Anyway back to the alemtuzumab data set.
It houses quite a lot of unpublished ideas and I had hoped that by publishing some details, such as the presence of neutralizing antibodies, it may have encouraged the academics & company to come clean. It didn’t, so I tell you here again.
Will it be part of the CARE-MS extension data reporting?
It is important as the question is….How many people got anaphylactoid (allergic) responses during infusion?
In the first two years it was very low and you take preventative medicine to prevent this
Importantly how often does the antibody stop working?
These are theoretical problems based on immunological principals
and are a problem for all therapeutic proteins, but is alemtuzumab
One wonders whether the dosing schedule was developed because an issue of neutralizing antibodies was recognised (only 2 course as standard and only retreat at the year end and not when disease activity occurs, as you need to wait for the neutralizing antibodies to subside).

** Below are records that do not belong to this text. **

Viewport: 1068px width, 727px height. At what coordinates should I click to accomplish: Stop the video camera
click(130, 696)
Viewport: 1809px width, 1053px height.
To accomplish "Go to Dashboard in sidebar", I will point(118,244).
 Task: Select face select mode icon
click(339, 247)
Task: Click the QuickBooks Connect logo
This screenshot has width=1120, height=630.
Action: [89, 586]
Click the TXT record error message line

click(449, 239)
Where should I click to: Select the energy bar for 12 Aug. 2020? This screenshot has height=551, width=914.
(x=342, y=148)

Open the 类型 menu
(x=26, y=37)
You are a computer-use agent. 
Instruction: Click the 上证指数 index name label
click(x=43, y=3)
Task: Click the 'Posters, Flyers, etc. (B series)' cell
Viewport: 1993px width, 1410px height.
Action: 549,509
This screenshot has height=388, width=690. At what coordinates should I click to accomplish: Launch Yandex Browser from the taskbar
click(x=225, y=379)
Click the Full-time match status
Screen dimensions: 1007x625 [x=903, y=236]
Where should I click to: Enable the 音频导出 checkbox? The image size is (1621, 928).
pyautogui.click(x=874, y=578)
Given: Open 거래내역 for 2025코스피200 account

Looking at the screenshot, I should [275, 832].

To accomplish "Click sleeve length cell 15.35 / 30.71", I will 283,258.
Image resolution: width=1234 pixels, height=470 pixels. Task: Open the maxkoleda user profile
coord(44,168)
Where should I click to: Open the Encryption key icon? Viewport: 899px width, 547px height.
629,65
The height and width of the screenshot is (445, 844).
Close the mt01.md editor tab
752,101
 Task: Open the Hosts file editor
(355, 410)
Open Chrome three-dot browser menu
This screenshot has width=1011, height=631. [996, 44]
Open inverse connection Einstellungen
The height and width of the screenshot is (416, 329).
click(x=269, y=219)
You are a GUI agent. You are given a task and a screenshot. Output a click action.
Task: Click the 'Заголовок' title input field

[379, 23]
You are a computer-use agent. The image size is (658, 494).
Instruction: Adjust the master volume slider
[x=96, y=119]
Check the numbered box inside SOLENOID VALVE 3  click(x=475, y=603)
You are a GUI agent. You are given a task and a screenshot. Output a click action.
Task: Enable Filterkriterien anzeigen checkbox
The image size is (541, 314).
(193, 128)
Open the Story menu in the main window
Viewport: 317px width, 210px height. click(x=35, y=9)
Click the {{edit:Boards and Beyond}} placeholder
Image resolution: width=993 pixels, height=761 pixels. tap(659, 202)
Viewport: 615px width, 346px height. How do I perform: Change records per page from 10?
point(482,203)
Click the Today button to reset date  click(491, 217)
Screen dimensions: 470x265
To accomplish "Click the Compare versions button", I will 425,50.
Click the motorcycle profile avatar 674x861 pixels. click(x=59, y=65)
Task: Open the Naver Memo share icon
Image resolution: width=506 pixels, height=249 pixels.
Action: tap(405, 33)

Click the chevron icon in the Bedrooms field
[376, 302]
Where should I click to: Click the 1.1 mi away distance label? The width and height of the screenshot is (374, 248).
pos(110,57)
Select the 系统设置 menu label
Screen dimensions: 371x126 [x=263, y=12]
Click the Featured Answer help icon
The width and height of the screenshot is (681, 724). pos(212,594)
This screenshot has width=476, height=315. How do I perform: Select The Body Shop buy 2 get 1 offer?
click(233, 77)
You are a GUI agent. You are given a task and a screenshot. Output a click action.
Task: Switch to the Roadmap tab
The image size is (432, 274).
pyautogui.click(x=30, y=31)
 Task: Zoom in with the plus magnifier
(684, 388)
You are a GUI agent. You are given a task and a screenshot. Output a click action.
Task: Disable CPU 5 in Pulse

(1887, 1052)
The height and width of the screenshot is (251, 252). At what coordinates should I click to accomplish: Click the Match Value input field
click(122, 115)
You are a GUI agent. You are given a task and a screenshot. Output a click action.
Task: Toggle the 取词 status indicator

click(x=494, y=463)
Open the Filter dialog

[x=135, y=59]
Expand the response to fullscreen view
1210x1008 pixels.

If you are paying $60,000-$80,000 for treatment, you would expect it to work, wouldn’t you?
But I know it doesn’t always, however what is the scale of the issue?
I don’t know, but I can assure you we will get an answer by hook or by crook, with or without company assistance.
Maybe it is not an issue, but let’s see the data!
As MD2 will testify, once the ferret’s jaw locks…it locks..and with no costs and no resource to data crunch we can bide our time.
This is important because omissions by pharma are in the news at present so let’s hope this is not a repeat case.
A report in the Telegraph says
“Medical experts were “complicit” in allowing thousands of children to suffer deformity after resisting warnings on epilepsy drugs, campaigners have said.
“A hearing in London heard that regulators knew in 1973 that taking the anti-epilepsy drug in pregnancy could cause babies to be born with disabilities, but waited 40 years before alerting the public to the risks”. (The regulators have the data to see that there could be an issue of neutralization with alemtuzumab..if they had any immunological knowledge)
In the telegraph article Medical Experts seem to have been suppressing the information flow.